Some parts of the school were destroyed during World War II. In the 1950s these parts were rebuilt and another school expansion followed. The school became a voluntary aided comprehensive in 1969, which is likely when the school stopped accepting boys and became Grays Convent High School.

=== Grays Convent High School ===
In 1972 the Grays Convent High School was enlarged, this led to a student population of 666 by 1977. In 1989 most of the Sisters of La Sainte Union left the convent located on the school site, moving into the notorious Dell. This was done to give the school the ability to expand yet again, with an art block, music block and computer suite all being built. In 1995 Philip Kyndt was appointed headteacher, having been serving as deputy head beforehand. In 2003 Ofsted inspected the school, calling it "a very good school with excellent features. It gives good value for money. Standards are above average and achievement of pupils is very good." Sometime between 2003 and 2008 the school specialised as a language college and in 2008 it became an outstanding school after another Ofsted inspection in March. Ofsted described the school during this time as "very popular and heavily over-subscribed." It was also reported that most parents viewed the school as "excellent" and Headteacher Kyndt and his team were highly praised. Around this time two students at the school were in the country's top ten for GCSE exam results. Kyndt would retire after teaching at the school since 1976 in October 2008.

Philip Kyndt was succeeded by Ann-Marie Brister. Brister was previously the headmistress of fellow Catholic school, New Hall School. At first the high standards at the Grays Convent continued to be maintained, with the school's 2010 GCSE results being its highest ever. However, in 2013 the school's results would drop by 10% and the school's Ofsted rating would fall from outstanding to good. In response, Brister announced that she would resign at the end of the year.

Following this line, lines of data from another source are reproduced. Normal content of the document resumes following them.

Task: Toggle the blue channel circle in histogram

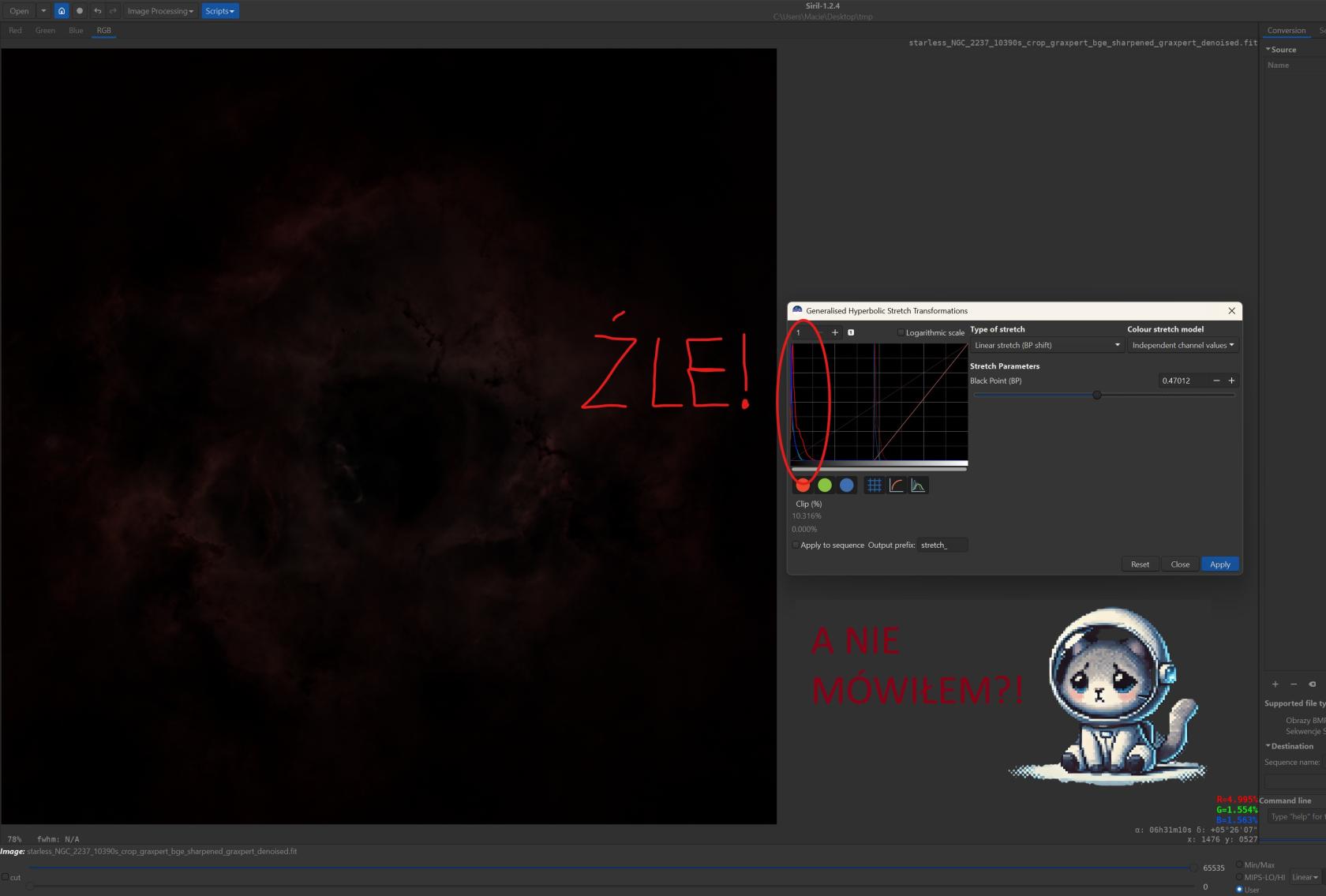Action: point(847,485)
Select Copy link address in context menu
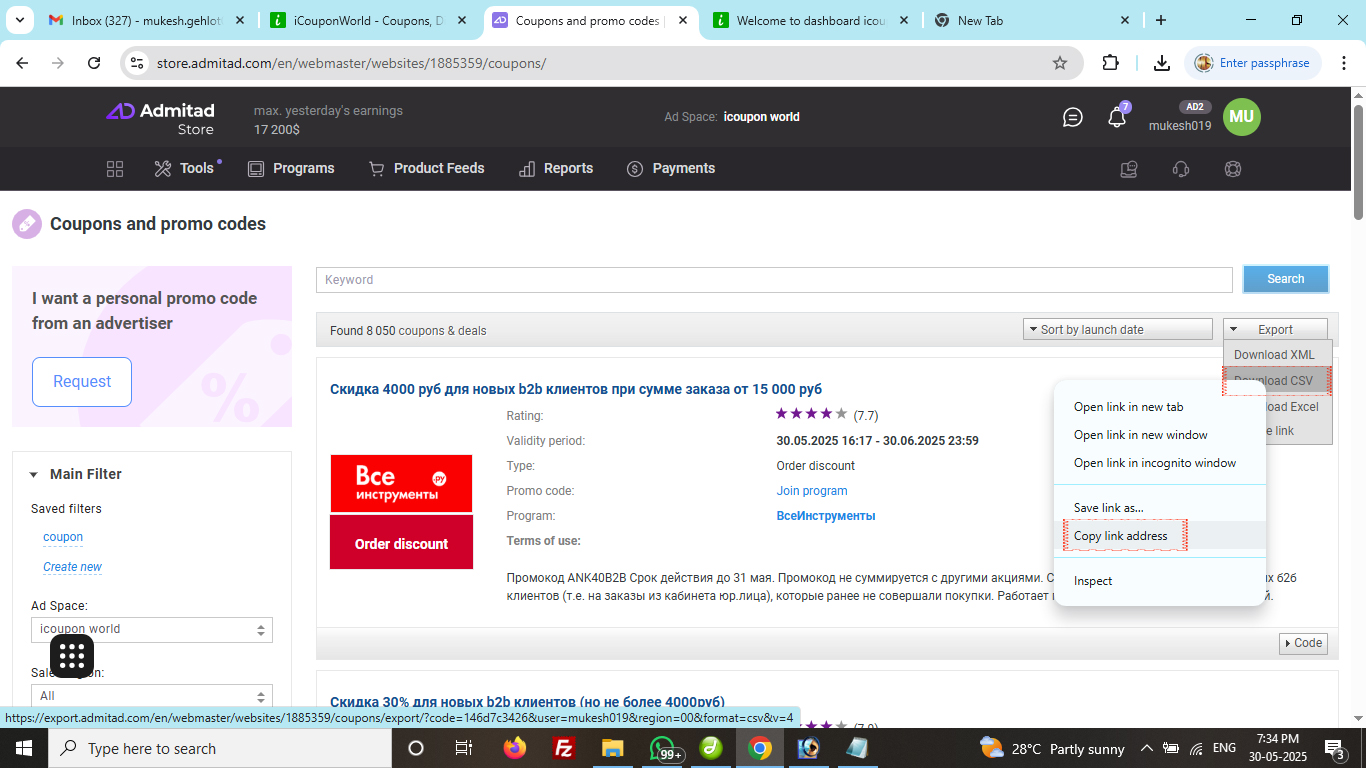This screenshot has height=768, width=1366. coord(1120,536)
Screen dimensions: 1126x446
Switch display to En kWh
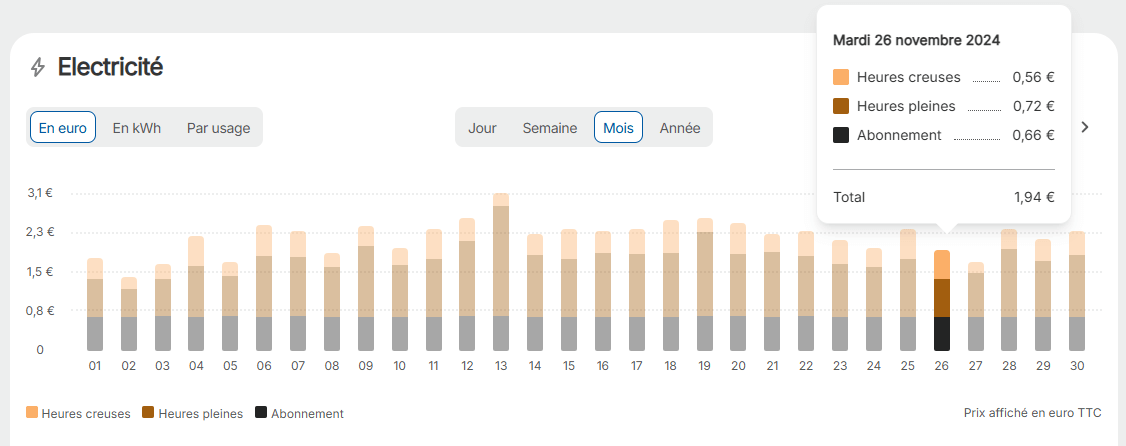(x=136, y=128)
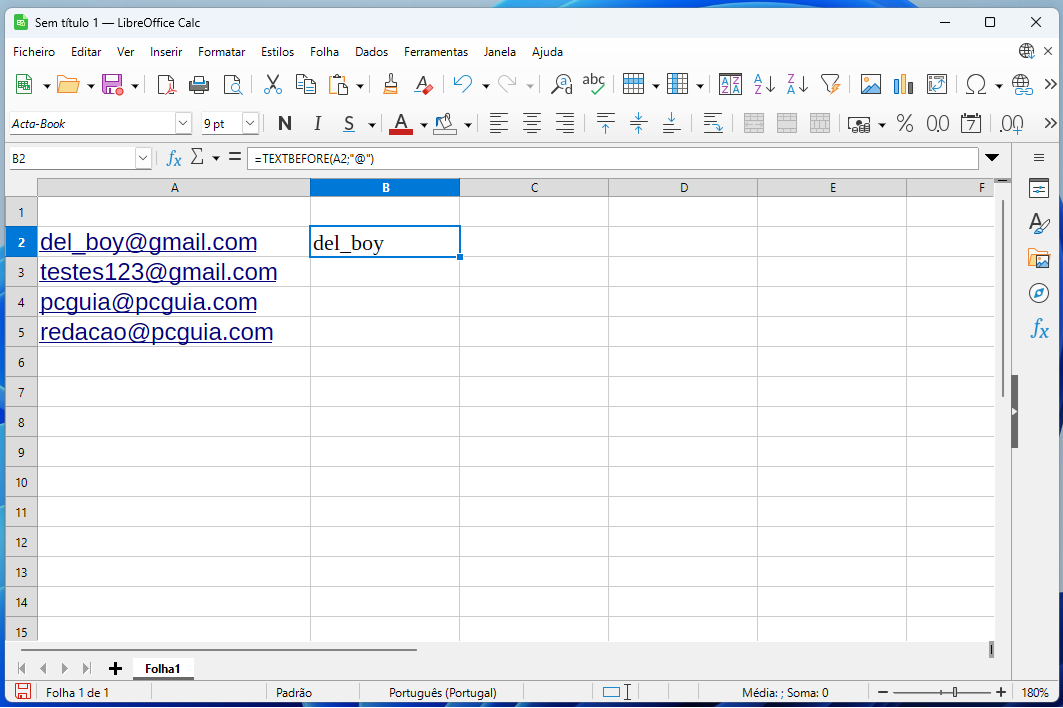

Following her resignation the school's current head, Penny Johnson, was appointed in April 2014. After Johnson's appointment the school would yet again maintain its high standards, with the school's highest ever GCSE results being celebrated in 2015 and very high results being celebrated in subsequent years.

== School structure ==

The school follows the traditional year group system present in most English and Welsh schools. Students begin at age 11 in Year 7 and end school in Year 11, progressing a year at the beginning of each academic year. In Year 9 students begin GCSE coursework in core subjects and choose their GCSE options. In Year 10 and 11 students work upon what they have learned in Key Stage 3 (years 7 to 9) and work towards their end of year targets, preparing for the GCSE exams in year 11. From Year 9 students can participate in the Duke of Edinburgh Award, competing for bronze in Year 9 and silver in years 10 and 11.

All students are placed into one of four houses, each named after biblical women who espoused the school's qualities that are taught to students. They are Deborah (blue), Lydia (yellow), Mary (green) and Esther (red). The houses are meant to promote community, healthy competition and participation in extracurricular activities. Pastorally, the houses determine the members and names of tutor groups and also provide a form of student voice. This is done through holding house committees and electing house captains from the student cohort in Year 11 and vice house captains in Year 10. The committees consist of house leaders and 12 students. They meet often and determine house events and assemblies. House competitions are held between the houses and a champion house is regularly crowned.

== Notable former pupils ==
- Jessica Judd, cross country and middle-distance runner.